- Born: Cécilia Catharina Björnsdotter Rodhe 1 September 1961 (age 64) Gothenburg, Sweden
- Height: 5 ft 9 in (1.75 m)
- Beauty pageant titleholder
- Title: Miss Sweden 1978
- Hair color: Blonde
- Eye color: Green
- Major competition(s): Miss Sweden 1978 (winner) Miss Universe 1978 (4th runner-up)

= Cécilia Rodhe =

Swedish beauty pageant titleholder (born 1961)

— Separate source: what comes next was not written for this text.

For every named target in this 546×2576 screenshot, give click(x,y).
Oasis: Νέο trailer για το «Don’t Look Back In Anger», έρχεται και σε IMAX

Cécilia Catharina Björnsdotter Rodhe (surname sometimes spelled Rhode; formerly Rhodes-Noah; born 1 September 1961) is a Swedish beauty pageant titleholder who won Miss Sweden 1978. She competed in the Miss Universe 1978 pageant, held in Mexico, 24 July. In the Miss Universe pageant, she finished fifth place. She is currently a sculptor.

==Personal life==
By her former marriage to French tennis player Yannick Noah, she has two children, Joakim and Yélena. The 6'11" Joakim played college basketball for the 2006 and 2007 NCAA national champions, the University of Florida Gators, and later played in the National Basketball Association (NBA) mostly with the Chicago Bulls, among other teams, for 13 seasons, and was twice named an NBA All-Star.